═══ Texto de leitura ═══

Yemini child polio vaccination Mohammed Huwais/Stringer

O risco mal calculado das doenças infecciosas

NOVE IORQUE – Os líderes empresariais e os investidores à escala mundial estão imensamente atónitos relativamente a dois tipos de risco: o macroeconómico e o geopolítico. No curto prazo, isto significa uma concentração nos aumentos iminentes das taxas da Reserva Federal dos EUA e nas próximas eleições em França e na Alemanha. A longo prazo, isto significa a consciencialização de riscos estruturais como a dívida soberana elevada, as alterações demográficas e a escassez de recursos naturais. Mas existe um terceiro risco, sem dúvida mais pernicioso, à espreita sob o radar da maior parte dos decisores: as doenças infecciosas.

De acordo com Tom Frieden, antigo director dos Centros de Controlo e Prevenção de Doenças dos EUA, o mundo está perante um risco mais elevado do que nunca de ameaças globais à saúde. As pessoas viajam mais longe e com maior frequência. As cadeias de abastecimento, incluindo as de produtos alimentares e de medicamentos, estendem-se por todo o mundo. Um caso mal tratado de, por exemplo, tuberculose (TB) na Ásia ou na África pode surgir num hospital nos EUA dentro de dias.

Neste contexto, os cientistas estão preocupados com o aumento recente das epidemias de doenças como o Zika, o Ébola e a gripe aviária. Estão, além disso, alarmados com o ressurgimento de doenças potencialmente fatais, como a gripe, o VIH, a malária e a tuberculose.

═══ Material fornecido ═══

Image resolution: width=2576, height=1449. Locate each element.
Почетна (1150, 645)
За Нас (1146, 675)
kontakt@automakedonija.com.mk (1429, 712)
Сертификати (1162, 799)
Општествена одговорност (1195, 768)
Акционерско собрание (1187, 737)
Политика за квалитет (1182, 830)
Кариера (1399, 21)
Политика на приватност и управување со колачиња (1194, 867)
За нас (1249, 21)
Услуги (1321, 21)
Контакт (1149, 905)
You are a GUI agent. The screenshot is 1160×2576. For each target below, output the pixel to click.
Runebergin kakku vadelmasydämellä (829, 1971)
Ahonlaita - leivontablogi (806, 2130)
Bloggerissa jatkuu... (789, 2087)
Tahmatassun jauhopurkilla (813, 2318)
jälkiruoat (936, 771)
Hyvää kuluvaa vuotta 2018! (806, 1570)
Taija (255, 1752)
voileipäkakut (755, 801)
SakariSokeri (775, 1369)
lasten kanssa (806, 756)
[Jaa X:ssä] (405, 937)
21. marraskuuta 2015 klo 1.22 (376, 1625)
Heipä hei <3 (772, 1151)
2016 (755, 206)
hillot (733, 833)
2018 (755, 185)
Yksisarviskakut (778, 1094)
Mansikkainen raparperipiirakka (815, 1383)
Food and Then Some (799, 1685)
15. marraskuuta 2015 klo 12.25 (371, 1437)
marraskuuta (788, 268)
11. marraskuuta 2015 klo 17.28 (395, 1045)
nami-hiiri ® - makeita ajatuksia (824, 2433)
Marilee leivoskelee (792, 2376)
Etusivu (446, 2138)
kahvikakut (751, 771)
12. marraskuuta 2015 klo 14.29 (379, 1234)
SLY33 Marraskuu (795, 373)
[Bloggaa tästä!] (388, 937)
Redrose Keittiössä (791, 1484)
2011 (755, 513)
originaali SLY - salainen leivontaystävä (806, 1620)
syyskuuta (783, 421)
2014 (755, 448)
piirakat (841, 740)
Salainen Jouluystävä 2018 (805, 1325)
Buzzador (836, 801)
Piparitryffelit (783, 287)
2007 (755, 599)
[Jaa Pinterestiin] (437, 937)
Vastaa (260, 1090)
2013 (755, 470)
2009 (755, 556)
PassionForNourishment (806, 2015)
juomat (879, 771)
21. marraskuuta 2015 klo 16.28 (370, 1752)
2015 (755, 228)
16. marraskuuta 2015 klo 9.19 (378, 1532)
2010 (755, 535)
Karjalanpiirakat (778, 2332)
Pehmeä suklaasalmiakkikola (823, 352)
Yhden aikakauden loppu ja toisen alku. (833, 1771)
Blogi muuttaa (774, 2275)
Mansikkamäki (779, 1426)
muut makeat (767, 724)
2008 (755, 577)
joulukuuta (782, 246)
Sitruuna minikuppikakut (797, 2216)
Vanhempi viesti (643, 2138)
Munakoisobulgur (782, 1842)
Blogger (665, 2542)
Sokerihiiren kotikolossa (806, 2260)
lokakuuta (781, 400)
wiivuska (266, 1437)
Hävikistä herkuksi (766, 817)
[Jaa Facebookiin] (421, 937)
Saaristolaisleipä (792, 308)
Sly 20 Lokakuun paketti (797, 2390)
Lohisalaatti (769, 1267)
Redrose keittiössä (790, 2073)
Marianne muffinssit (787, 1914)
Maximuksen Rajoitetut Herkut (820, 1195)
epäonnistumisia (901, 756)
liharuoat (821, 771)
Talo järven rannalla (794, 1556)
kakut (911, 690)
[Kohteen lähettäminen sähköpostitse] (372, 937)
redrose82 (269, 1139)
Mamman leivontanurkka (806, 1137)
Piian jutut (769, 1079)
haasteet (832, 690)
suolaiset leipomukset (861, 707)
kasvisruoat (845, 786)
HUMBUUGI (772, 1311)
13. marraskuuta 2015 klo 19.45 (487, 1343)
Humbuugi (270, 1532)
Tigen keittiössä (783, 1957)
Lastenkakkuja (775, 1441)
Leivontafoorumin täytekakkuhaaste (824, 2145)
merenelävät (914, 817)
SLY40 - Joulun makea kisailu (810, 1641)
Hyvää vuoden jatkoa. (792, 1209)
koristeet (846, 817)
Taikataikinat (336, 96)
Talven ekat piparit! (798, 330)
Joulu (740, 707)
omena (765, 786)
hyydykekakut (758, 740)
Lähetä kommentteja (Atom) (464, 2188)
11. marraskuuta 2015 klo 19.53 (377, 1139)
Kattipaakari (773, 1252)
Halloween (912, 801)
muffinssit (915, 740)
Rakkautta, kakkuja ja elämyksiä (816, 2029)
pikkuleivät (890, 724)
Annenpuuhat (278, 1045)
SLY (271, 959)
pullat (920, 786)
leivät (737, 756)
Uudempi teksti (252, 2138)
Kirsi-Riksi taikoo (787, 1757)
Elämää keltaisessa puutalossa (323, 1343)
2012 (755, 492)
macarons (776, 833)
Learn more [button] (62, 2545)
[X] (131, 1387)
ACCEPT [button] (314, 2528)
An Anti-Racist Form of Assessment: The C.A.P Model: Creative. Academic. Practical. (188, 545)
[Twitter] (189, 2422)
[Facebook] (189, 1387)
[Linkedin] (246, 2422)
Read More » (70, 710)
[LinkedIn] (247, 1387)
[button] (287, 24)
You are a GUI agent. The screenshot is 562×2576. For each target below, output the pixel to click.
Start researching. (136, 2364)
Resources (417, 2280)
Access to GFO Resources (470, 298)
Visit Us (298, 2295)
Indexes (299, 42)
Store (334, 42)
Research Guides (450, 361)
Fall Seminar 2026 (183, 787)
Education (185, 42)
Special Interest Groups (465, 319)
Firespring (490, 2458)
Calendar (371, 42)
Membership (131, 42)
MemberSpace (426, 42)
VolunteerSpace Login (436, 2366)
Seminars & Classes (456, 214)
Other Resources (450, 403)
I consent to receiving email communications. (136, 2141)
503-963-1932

═══

_Tarefas e exercícios_
1. Segundo o texto de leitura, que dois tipos de risco deixam os líderes empresariais e os investidores à escala mundial imensamente atónitos?
2. Enumere todas as doenças que os parágrafos do texto de leitura mencionam pelo nome.
3. Transcreva do texto de leitura o trecho que vai de "De acordo com" até "dentro de dias.", inclusive.
O material não tem qualquer papel nesta atividade.

_Respostas numeradas_
1. O risco macroeconómico e o risco geopolítico.

2. Tuberculose (TB), Zika, Ébola, gripe aviária, gripe, VIH e malária.

3.
De acordo com Tom Frieden, antigo director dos Centros de Controlo e Prevenção de Doenças dos EUA, o mundo está perante um risco mais elevado do que nunca de ameaças globais à saúde. As pessoas viajam mais longe e com maior frequência. As cadeias de abastecimento, incluindo as de produtos alimentares e de medicamentos, estendem-se por todo o mundo. Um caso mal tratado de, por exemplo, tuberculose (TB) na Ásia ou na África pode surgir num hospital nos EUA dentro de dias.